Fondatrice du label d’avant-garde Vaillant

 « Je veux créer des vêtements pour toutes les féminités »

2022 aura été une année décisive pour Vaillant. Le jeune label parisien fondé par Alice Vaillant défilait cette année pour la toute première fois à l’occasion de la semaine de la mode SS23 à Paris et célébrait en même temps ses 3 ans. Un cap important pour cette ancienne danseuse de l’Opéra de Paris, récemment devenue styliste. Après avoir fait ses armes chez Jean Paul Gaultier, la jeune femme enchaine chez Nina Ricci, époque Botter. Deux temps forts extrêmement formateurs qui lui auront permis d’acquérir les connaissances nécessaires au lancement de sa marque éponyme. Le concept ? Rendre toutes les femmes belles. Simple et efficace. Mais ne vous y trompez pas, Alice Vaillant est une fine connaisseuse des techniques de couture et une chef d’entreprise avisée. La preuve ? Sa maîtrise des matières et des coupes, et notamment d’un tissu pas si simple à manier, la dentelle. Rencontre. 

 

Ressens-tu le besoin d’incarner ta marque au quotidien ?

J’y suis un peu obligée depuis le premier défilé en septembre dernier. Nous avons reçu l’attention de la presse avec notamment la visite de Loïc Prigent, de Vogue, et la question de l’utilisation ou non de mon image personnelle s’est posée. Je pense que porter mes créations et les incarner, permet aux gens de mieux identifier la marque et de la rendre ainsi plus humaine. 

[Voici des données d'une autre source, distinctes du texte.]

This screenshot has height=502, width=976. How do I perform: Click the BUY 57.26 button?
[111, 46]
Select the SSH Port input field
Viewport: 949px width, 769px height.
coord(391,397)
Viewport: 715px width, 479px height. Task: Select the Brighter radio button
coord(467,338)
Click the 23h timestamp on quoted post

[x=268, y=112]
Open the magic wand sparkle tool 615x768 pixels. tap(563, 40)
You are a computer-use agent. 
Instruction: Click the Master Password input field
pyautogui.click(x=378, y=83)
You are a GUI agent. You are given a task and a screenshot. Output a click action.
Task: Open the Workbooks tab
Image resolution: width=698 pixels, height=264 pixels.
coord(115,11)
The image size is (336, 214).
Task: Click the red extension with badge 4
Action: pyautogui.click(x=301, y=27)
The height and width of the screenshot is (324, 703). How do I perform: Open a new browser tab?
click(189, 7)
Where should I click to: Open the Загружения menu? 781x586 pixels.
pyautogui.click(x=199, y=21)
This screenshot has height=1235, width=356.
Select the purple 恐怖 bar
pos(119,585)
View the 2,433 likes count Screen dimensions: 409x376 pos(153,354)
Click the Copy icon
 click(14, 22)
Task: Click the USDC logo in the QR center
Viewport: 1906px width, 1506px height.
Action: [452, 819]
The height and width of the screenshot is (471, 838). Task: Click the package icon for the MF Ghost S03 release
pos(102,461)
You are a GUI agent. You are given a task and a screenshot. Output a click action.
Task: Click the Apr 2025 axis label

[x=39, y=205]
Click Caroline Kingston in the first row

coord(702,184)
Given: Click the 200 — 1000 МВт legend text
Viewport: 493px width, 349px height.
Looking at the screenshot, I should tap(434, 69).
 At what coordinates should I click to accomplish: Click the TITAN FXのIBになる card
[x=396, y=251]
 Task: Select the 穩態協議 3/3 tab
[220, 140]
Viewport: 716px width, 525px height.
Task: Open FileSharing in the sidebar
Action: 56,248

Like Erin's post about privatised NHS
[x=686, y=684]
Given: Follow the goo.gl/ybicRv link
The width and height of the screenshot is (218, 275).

De la danse à la mode, il y a un pas. Comment devient-on styliste après avoir été danseuse étoile ?

J’ai commencé la danse à l’âge de sept ans en intégrant une école de quartier spécialisée dans le 18ème arrondissement. À l’époque, je passais des concours dans toute la France, un peu à la Little Miss Sunshine, et j’étais plutôt bonne. Rapidement, on m’a conseillé d’intégrer l’Opéra de Paris, ce que j’ai fait à l’âge de onze ans. Je prenais des cours de danse intensifs tous les après-midis de 13 heures à 18 heures 30. C’était extrêmement formateur et je pense que cette expérience m’inspire énormément dans la manière dont je construis le vêtement, en lien avec le mouvement du corps. J’étais toujours en tenue de danse, en survêtement ou en chauffe, avec beaucoup de superposition et de transparence. Mes inspirations viennent de ce mélange entre le vêtement technique, le tutu et le corset. J’aime ce contraste entre la souplesse et le maintien très caractéristique de la tenue de danse. Une autre signature importante est le mélange des matières: tulle, de la dentelle.. et un jogging ! Des opposés qui s’accordent et se retrouvent aujourd’hui dans mon travail avec Vaillant. 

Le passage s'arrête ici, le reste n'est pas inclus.